__ASSIGNED TASK__: Search the data for the word "will". Reproduce every line where it is found.

Start of RECORDS PROVIDED

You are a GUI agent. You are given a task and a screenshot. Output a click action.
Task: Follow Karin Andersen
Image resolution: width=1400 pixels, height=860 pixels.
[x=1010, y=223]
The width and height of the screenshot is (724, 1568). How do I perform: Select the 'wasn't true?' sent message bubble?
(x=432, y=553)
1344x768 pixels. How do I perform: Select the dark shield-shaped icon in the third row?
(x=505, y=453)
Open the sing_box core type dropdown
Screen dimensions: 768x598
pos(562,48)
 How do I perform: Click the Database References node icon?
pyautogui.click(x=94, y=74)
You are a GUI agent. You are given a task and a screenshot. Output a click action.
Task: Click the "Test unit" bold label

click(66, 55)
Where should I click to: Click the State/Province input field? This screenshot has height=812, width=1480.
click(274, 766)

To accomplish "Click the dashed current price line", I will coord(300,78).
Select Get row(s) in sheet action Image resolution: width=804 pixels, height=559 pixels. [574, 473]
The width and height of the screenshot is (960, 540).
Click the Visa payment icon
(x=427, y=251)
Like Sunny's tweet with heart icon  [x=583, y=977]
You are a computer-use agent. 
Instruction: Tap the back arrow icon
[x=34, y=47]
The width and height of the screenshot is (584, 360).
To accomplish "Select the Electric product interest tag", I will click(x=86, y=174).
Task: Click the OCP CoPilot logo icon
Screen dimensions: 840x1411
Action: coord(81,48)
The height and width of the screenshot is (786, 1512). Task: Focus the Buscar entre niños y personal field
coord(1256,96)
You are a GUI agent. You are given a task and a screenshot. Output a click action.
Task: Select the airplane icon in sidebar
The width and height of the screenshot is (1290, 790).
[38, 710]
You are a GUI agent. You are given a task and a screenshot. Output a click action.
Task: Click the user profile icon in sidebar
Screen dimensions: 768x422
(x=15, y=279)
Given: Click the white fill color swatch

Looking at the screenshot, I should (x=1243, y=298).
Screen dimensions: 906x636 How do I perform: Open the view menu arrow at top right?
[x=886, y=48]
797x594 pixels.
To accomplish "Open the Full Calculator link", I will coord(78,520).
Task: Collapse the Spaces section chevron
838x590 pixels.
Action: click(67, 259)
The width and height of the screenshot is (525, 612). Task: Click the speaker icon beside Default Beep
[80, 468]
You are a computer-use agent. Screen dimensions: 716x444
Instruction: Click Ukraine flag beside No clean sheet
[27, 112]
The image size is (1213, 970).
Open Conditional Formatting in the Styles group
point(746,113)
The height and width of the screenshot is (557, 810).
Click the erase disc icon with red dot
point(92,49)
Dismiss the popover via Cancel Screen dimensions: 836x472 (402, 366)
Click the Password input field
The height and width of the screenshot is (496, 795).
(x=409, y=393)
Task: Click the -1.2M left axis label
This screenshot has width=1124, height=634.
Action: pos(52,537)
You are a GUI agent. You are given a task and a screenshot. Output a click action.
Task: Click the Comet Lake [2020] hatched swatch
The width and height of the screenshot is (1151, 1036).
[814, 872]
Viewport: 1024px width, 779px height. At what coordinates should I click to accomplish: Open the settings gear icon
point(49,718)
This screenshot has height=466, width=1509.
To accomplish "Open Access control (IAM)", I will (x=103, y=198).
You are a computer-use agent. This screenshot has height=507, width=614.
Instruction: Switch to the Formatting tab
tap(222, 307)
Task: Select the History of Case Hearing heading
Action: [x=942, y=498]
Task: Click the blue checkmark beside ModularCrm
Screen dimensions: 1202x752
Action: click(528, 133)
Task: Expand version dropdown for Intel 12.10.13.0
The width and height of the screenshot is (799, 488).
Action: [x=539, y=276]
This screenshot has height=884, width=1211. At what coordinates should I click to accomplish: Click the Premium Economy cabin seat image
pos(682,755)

End of RECORDS PROVIDED

__EXERCISE ANSWER__:
To accomplish "Click the dashed current price line", I will coord(300,78).
To accomplish "Select the Electric product interest tag", I will click(x=86, y=174).
To accomplish "Open the Full Calculator link", I will coord(78,520).
To accomplish "Open Access control (IAM)", I will (x=103, y=198).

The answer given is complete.